America dodged a bullet this January. Lets thank our lucky stars that Rudy Giuliani is not the Republican nominee and therefore will have no chance to be President of the United States. He endorsed John McCain today. During his speech, America's Hizzoner said this:
"It's disappointing to lose a race for president because you believe you're the best candidate, but I had made it clear before I had to make this decision who I thought the other best candidate was," said Giuliani. "I think I made it clear during a debate that if I had not been running, I would be supporting John McCain. So I'm not running, and I'm supporting John McCain and he is far away the best person to be the commander in chief of the United States."

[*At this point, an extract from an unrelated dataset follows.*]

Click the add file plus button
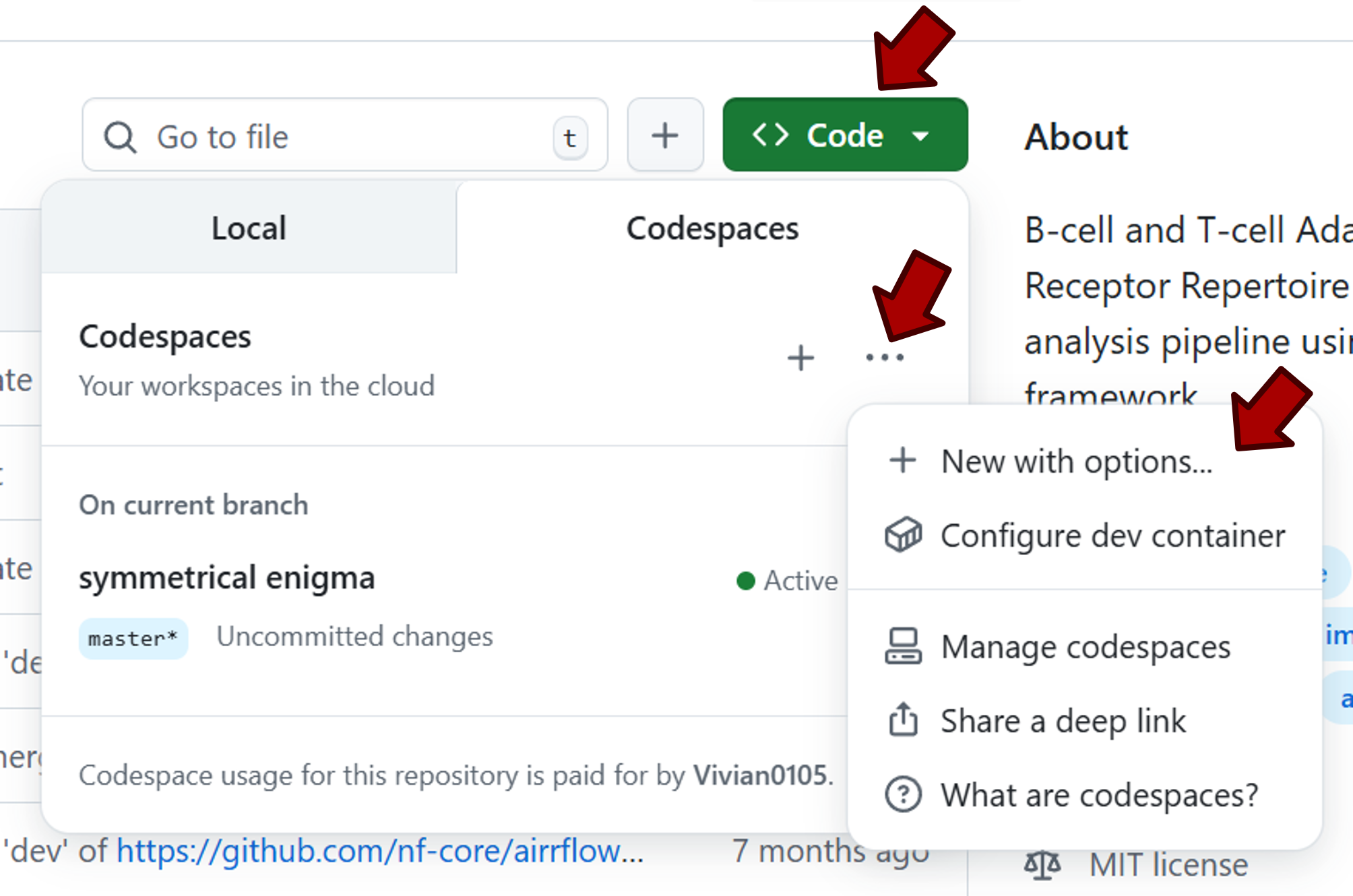This screenshot has height=896, width=1353. point(665,135)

Article II, section 2, clause 1 of the Constitution says the following:
The President shall be Commander in Chief of the Army and Navy of the United States, and of the Militia of the several States, when called into the actual Service of the United States;
The President is not the commander in chief of the United States, but of its armed forces. Was this a Freudian slip? No.

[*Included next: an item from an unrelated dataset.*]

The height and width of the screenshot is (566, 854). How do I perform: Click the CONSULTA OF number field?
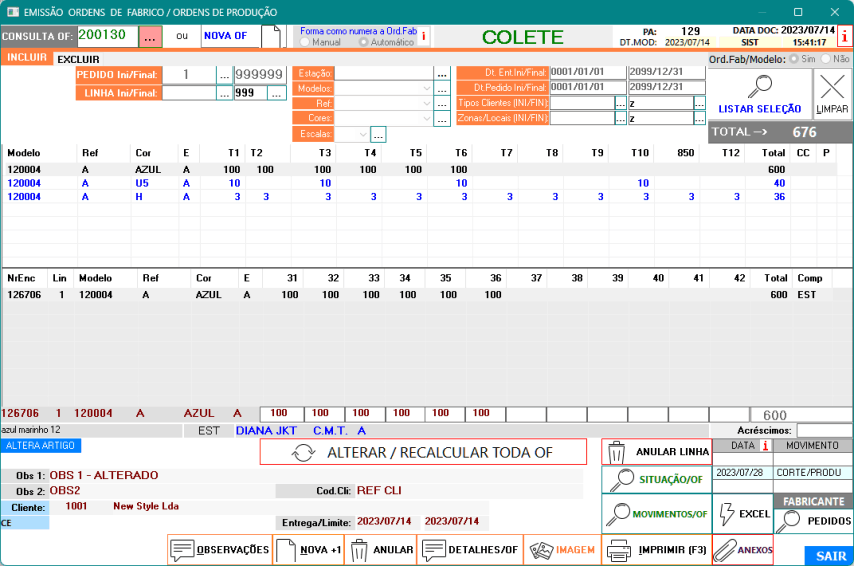pos(106,35)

This was no slip. This is how Rudy actually thinks. I know, because I lived under his administration and was a cop for a few years under his NYPD. Rudy believes that executive power should be completely unchecked by anyone, and that these powers are completely necessary and proper.
In a famous speech he gave in 1994, Giuliani said this:
We look upon authority too often and focus over and over again, for 30 or 40 or 50 years, as if there is something wrong with authority. We see only the oppressive side of authority. Maybe it comes out of our history and our background. What we don't see is that freedom is not a concept in which people can do anything they want, be anything they can be. Freedom is about authority. Freedom is about the willingness of every single human being to cede to lawful authority a great deal of discretion about what you do.
This is a person who has no real concept of what freedom really means, as my fellow New Yorkers will attest to. Giuliani in the 1990's didn't "clean up the city." A prosperous economy and reforms instituted by Dinkins and his police commissioners did that. No, Giluiani was a man far more sinister.
It's about time law enforcement got as organized as organized crime.
Can you imagine this man with the powers that George W. Bush has granted himself? There would be no line he would not cross. I know McCain or Romney could possibly be bad, but they do not strike me as nearly close to being the kind of raving sociopath that Rudy Giuliani is.
The people of America, in Iowa, New Hampshire, Nevada, South Carolina and finally Florida have all helped America dodge a bullet. We New Yorkers are glad you heard our warnings about this man.